The idea remained just that: building a facility that could host and secure a multitude of artifacts, that was prominently placed in downtown Chippewa Falls, and that could be accessible the point where history could be experienced through the eyes, minds, and hands of more people. Taking on over four years of fundraising and a few more of construction, through private funding the brand-new history center now stands just outside the entrance to Irvine Park.
“that‘s my hope for (the museum) – to be an anchor for this community.”
director of the chippewa area history center
The center, which opened in early February at 12 Bridgewater Ave., Chippewa Falls, draws people with its unique design and grand stature. “I can guarantee you that everyone has an opinion about the outside of the building,” Frank Smoot, director of the Chippewa Area History Center, said. However, once inside, “everyone has been really surprised.”
The artifacts are securely stored and are being moved around, and folks who walk through the museum will often find themselves surprised at the accessibility of it. Unlike most museums, this museum is meant to never stay the same. “We don’t have an infinite amount of space, but we do have an infinite amount of time,” Smoot said. With the multitude of artifacts available to display, the museum will rotate out exhibits to keep the artifacts pristine and to get people interested in what else the museum has to offer in the future.

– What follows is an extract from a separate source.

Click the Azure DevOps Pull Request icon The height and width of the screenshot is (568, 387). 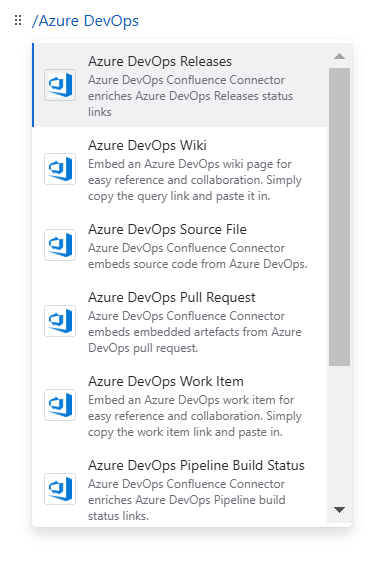[60, 321]
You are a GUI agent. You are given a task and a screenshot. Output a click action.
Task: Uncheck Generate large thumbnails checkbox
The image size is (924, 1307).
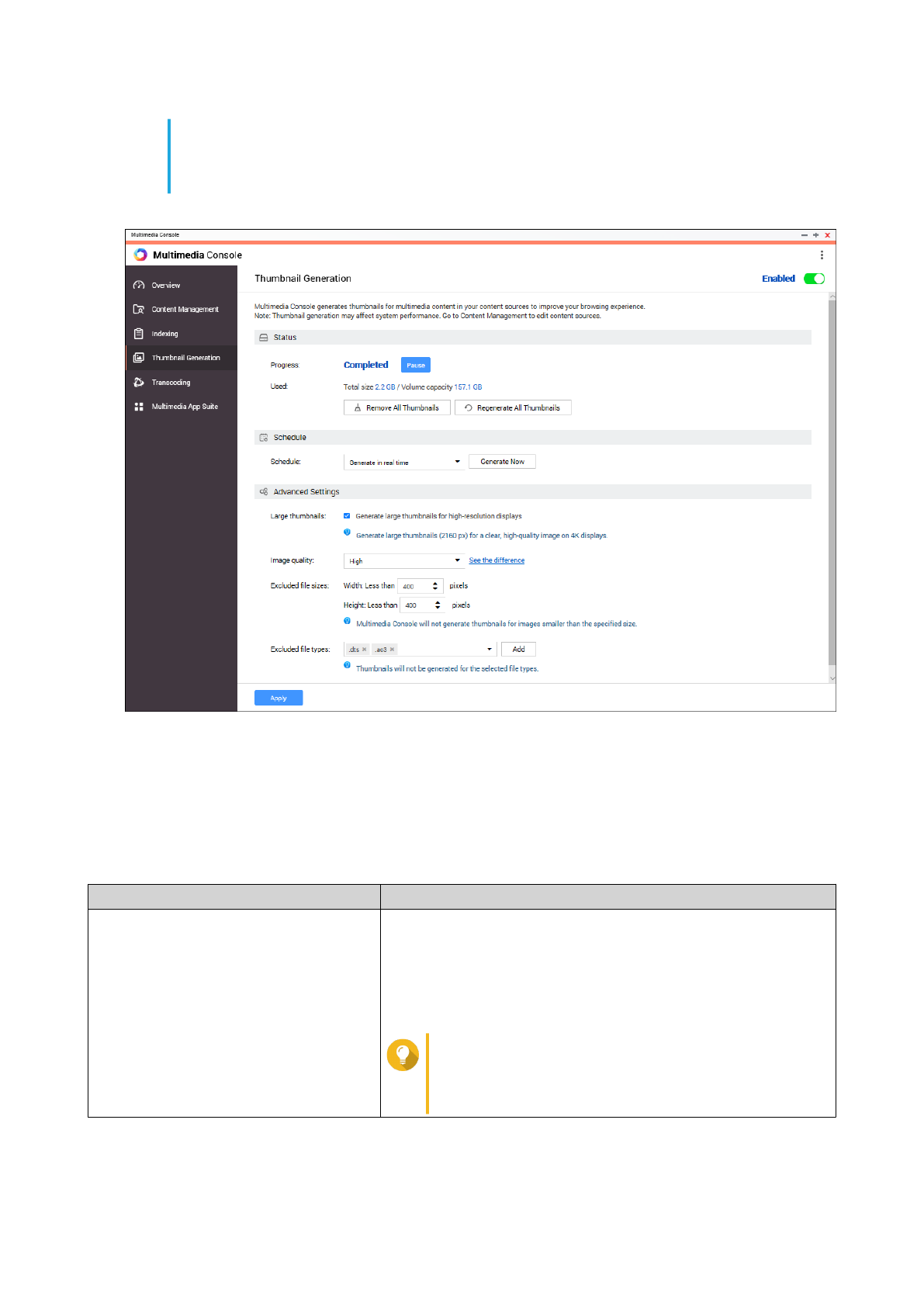(x=347, y=516)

This was first experienced by folks who entered at the museum’s soft opening on Feb. 3. “So far, I think people really attach to this idea that it’s fun to watch the museum come together and to see its finishing touches,” Smoot said. “Feb. 3 was the starting line for the museum, and now we’re running the race and we’ll be running it forever,” he laughed.
The museum hosts two organizations: the Chippewa County Historical Society, since 1970, and the Chippewa County Genealogical Society, since 1980. Both groups have operated for decades thanks to the involvement and love for the community their volunteers have expressed. Their enthusiasm has only grown stronger in the wake of a new, grand opening. “It’s been really wonderful to see all the people in the community come together and either get on a ladder or write stories or sit at the front desk greeting people,” Smoot said.
The center will host a grand opening event in late May, encouraging everyone in the community to come celebrate a historical building for the community. There will be music, cake, games, and plenty to explore.
“The thing that I really hope for the museum more than anything else,” Smoot paused, “is that it will become one of those civic institutions that people would day, ‘Wow, how did we get along without this for so long?’ ”
“That’s my hope for it – to be an anchor for the community.”